Goal of the exercise -> Below are entries with pictures in them. Output exactly the lines starting at the line with "Expand the bottom panel chevron" and ending at the line with "Sort by the EST. VALUE column header", both included, but not the pictures.

Source data ->
□ □ □ □ □ □ □
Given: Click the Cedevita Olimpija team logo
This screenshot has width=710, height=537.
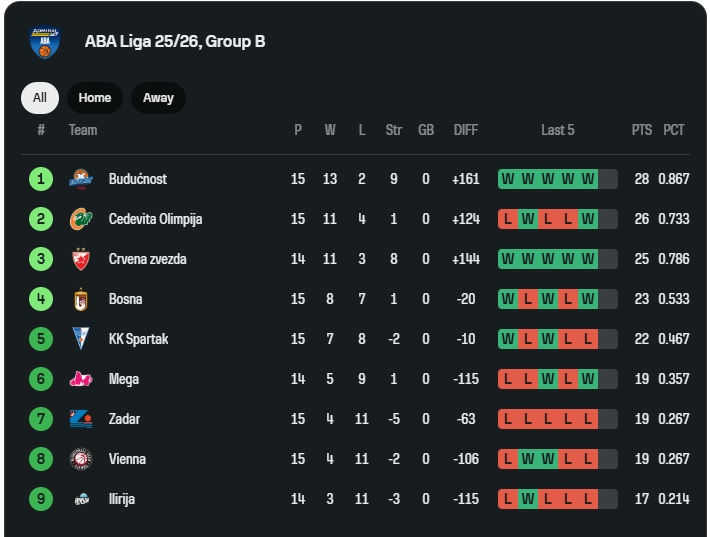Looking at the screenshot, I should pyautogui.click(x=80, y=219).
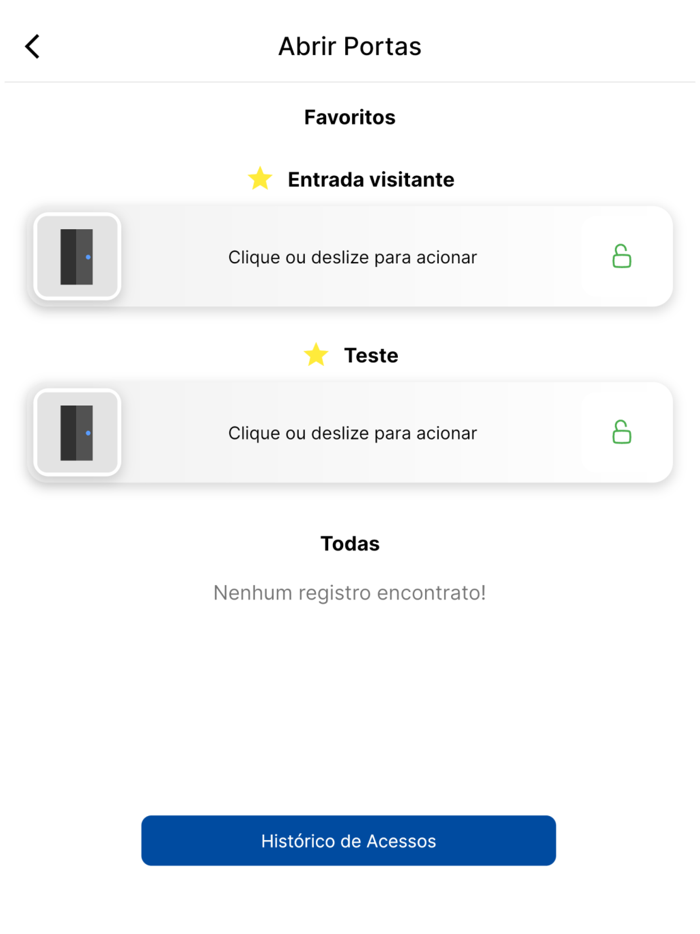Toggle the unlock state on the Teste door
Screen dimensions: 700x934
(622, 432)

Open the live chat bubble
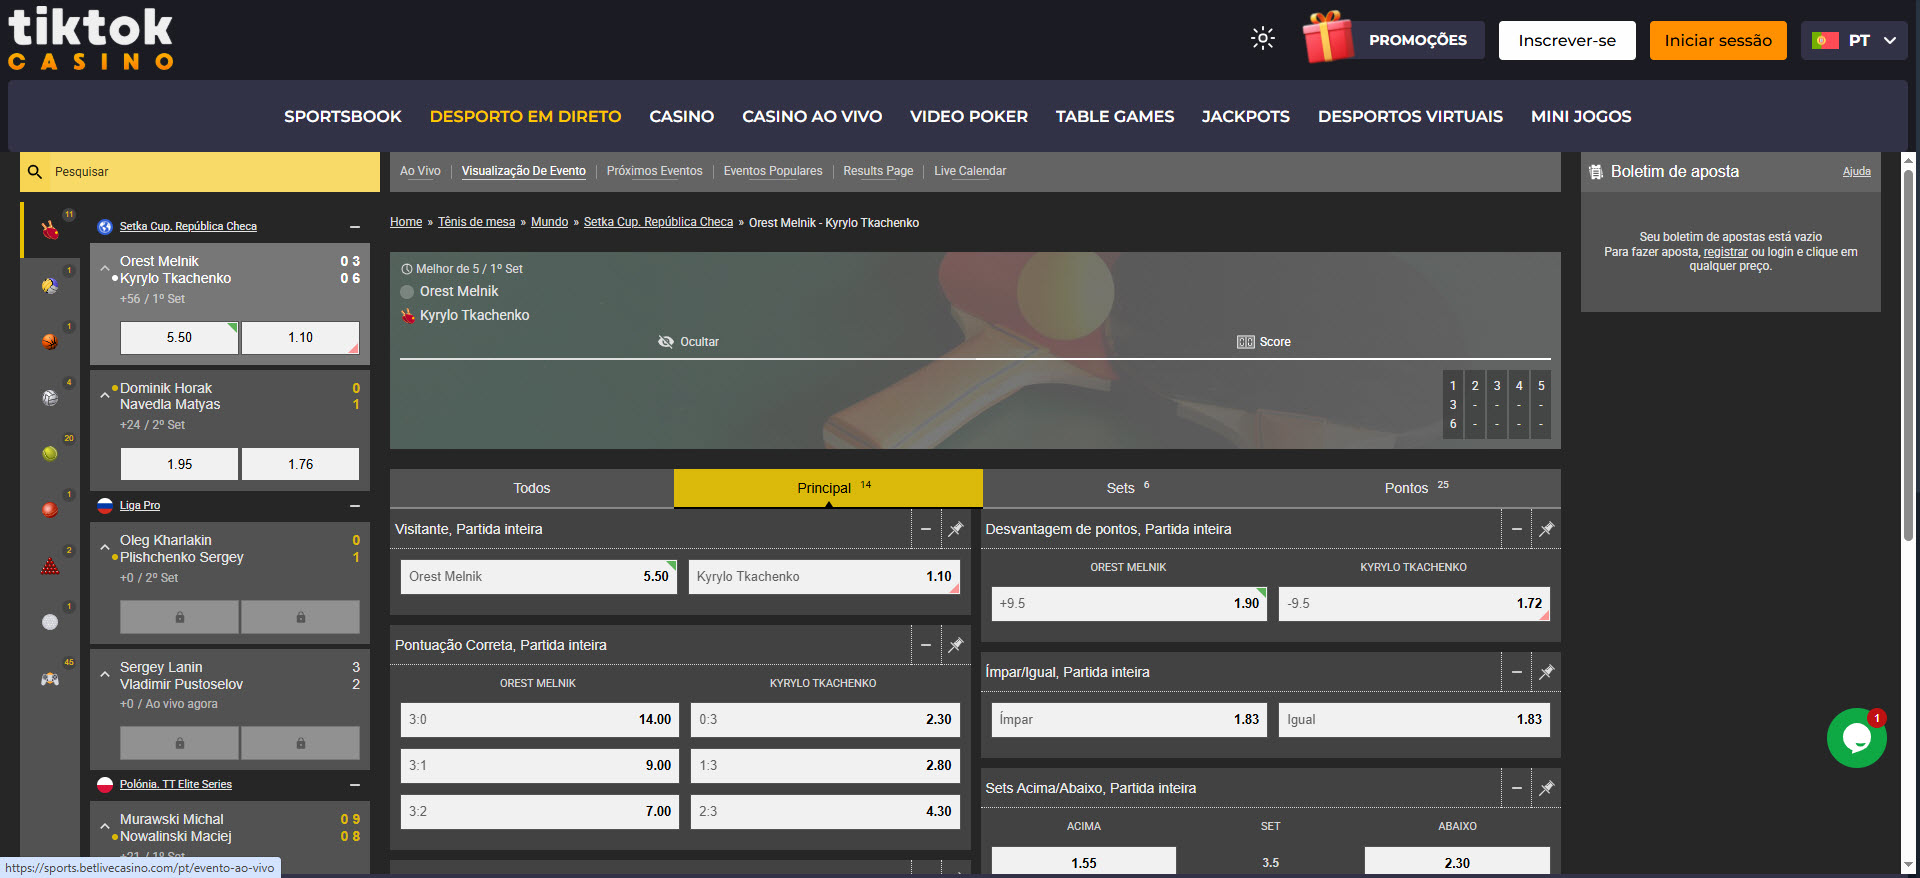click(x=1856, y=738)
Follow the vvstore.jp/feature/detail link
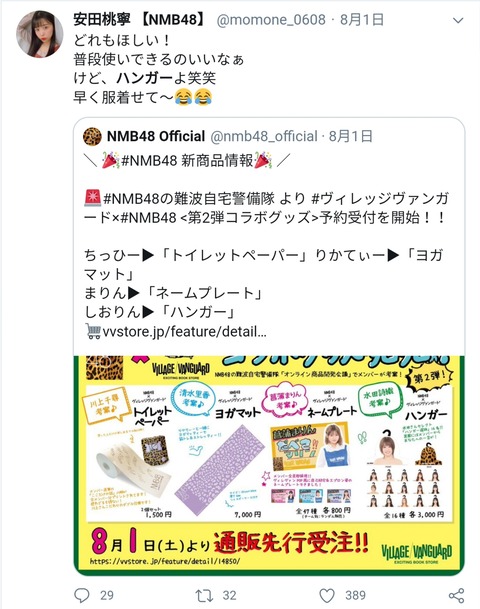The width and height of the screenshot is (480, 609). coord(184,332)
□ □ □ □ □ □ □
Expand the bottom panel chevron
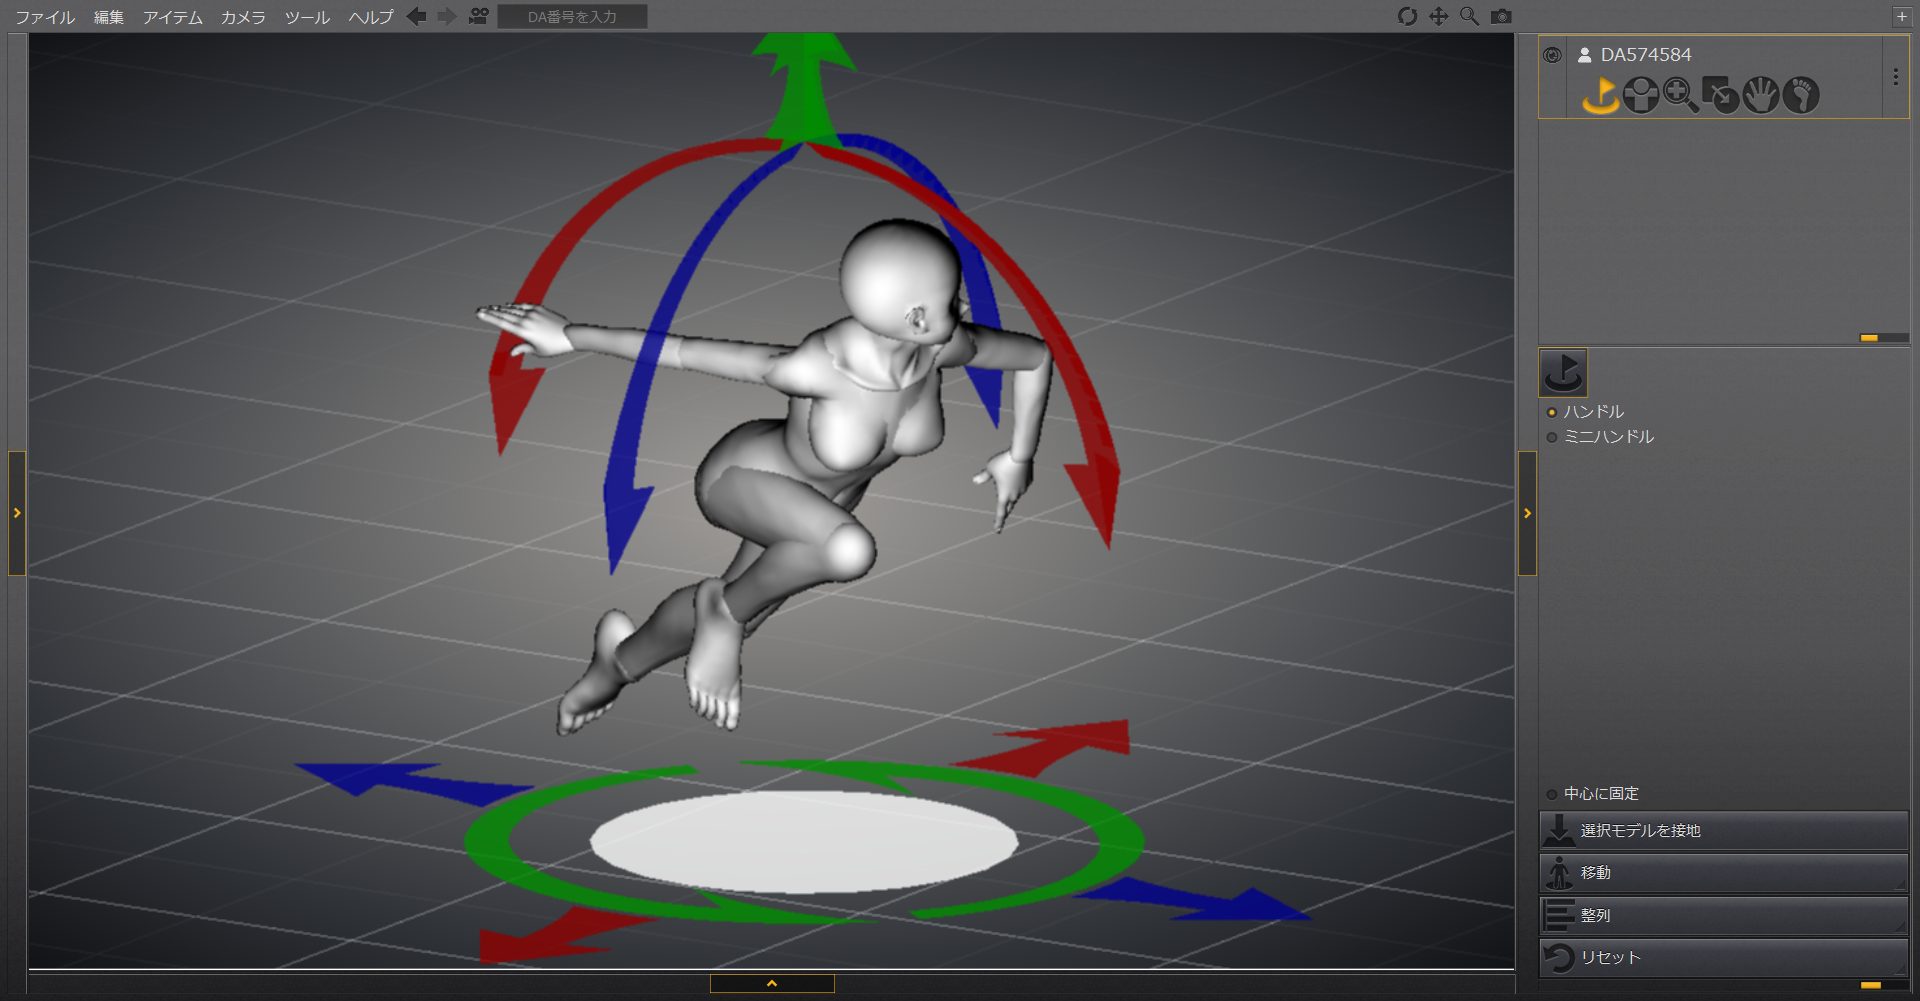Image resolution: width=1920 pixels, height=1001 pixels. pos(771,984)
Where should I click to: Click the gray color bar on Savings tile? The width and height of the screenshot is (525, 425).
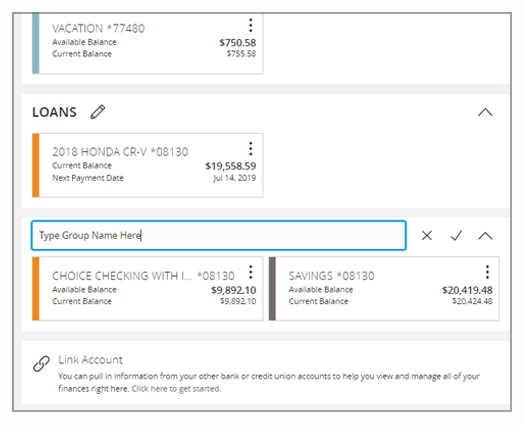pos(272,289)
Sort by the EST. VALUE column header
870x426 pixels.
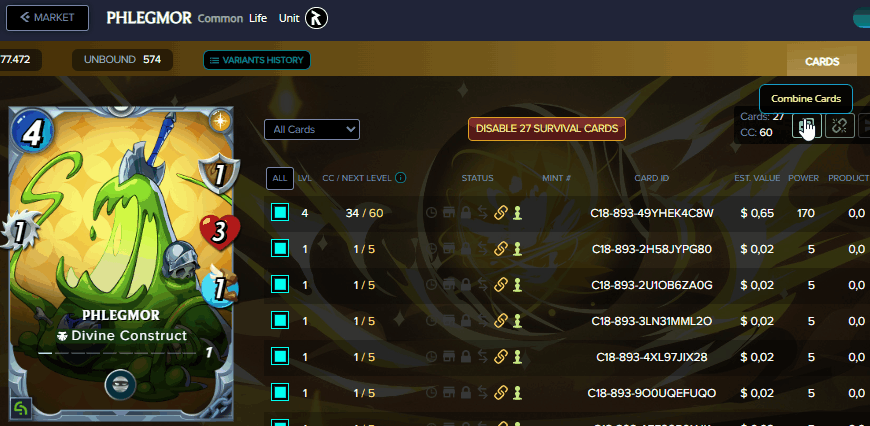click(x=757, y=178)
□ □ □ □ □ □ □
Answer to the exercise ->
Expand the bottom panel chevron
Image resolution: width=1920 pixels, height=1001 pixels. pos(771,984)
Where should I click to: Click the gray color bar on Savings tile? The width and height of the screenshot is (525, 425).
pos(272,289)
Sort by the EST. VALUE column header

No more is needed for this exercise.